Examine each line of the data, and copy the ones containing "agent".

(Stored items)
= Beginning of Section =
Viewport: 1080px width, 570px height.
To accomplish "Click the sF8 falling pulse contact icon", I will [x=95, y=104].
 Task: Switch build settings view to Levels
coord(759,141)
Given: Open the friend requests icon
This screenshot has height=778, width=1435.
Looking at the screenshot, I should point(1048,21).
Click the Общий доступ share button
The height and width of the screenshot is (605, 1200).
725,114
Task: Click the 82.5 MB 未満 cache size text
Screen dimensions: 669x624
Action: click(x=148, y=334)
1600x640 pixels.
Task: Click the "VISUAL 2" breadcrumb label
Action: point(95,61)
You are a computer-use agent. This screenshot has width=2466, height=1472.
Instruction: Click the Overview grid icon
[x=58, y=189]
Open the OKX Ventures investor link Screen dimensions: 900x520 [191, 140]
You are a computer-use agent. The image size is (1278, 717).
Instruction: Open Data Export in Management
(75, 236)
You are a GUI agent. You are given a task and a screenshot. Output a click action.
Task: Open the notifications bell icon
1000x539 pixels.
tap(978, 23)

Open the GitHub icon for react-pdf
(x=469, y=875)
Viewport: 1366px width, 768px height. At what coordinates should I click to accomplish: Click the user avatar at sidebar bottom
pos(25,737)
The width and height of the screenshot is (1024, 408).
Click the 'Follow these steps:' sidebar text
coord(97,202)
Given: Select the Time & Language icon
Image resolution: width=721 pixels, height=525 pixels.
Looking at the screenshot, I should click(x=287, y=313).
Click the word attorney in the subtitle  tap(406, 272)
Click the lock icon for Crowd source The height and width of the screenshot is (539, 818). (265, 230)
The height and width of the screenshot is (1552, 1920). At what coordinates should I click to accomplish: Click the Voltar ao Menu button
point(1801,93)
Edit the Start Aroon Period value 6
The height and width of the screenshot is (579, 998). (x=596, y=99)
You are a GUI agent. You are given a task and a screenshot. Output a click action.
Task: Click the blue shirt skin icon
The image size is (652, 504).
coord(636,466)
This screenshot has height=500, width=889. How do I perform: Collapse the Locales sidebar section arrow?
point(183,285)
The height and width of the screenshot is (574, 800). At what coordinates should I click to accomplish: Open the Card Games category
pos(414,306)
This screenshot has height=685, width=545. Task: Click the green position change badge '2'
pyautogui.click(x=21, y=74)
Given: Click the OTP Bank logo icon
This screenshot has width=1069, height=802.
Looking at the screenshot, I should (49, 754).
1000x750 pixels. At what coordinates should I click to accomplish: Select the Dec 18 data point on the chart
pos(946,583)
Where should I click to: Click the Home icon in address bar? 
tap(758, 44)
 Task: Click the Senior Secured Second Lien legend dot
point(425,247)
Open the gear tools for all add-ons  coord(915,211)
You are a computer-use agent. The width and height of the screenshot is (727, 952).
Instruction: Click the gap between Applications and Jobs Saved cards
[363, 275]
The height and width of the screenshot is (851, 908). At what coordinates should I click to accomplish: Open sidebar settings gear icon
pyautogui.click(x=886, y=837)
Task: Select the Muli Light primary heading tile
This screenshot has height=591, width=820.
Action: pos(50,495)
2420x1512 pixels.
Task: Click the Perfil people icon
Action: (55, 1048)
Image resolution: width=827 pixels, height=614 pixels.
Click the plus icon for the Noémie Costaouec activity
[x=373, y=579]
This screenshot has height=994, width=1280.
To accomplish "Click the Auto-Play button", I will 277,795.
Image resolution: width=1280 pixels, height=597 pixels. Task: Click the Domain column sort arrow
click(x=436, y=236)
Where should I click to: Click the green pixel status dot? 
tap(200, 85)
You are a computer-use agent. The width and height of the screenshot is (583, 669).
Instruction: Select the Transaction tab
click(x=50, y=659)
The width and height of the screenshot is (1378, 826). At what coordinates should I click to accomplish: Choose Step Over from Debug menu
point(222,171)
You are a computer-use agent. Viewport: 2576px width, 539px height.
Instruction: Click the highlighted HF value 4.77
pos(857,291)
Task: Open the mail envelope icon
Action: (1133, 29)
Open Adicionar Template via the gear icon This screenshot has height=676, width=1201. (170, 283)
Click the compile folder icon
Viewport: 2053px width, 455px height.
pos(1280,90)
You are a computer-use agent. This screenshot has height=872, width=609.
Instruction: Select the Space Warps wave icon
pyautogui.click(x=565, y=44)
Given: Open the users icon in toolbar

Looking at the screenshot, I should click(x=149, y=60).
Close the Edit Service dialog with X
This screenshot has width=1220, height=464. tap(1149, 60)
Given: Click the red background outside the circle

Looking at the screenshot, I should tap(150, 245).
= End of Section =
▶ _Answer space_:
You are a computer-use agent. This screenshot has width=2466, height=1472.
You are a computer-use agent. The image size is (1278, 717).
You are a GUI agent. You are given a task and a screenshot. Output a click action.
You are a GUI agent. You are given a task and a screenshot. Output a click action.
You are a computer-use agent. The width and height of the screenshot is (727, 952).
You are a computer-use agent. The width and height of the screenshot is (583, 669).
You are a computer-use agent. Viewport: 2576px width, 539px height.
You are a computer-use agent. This screenshot has height=872, width=609.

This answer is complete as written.